▶ _Task input_
# # #

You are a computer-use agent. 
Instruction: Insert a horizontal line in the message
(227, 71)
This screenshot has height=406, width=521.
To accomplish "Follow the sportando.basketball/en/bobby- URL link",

# # #

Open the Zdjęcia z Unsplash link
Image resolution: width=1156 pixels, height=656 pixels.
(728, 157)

# # #

▶ _Exercise instructions_
Please rewrite the rows from the line containing "This screenshot has height=406, width=521." through the line containing "the sportando.basketball/en/bobby- URL" as a Markdown table with the columns Row and Line, numbering each row and omitting blank lines.

▶ _Final result_
| Row | Line |
|---|---|
| 1 | This screenshot has height=406, width=521. |
| 2 | To accomplish "Follow the sportando.basketball/en/bobby- URL link", |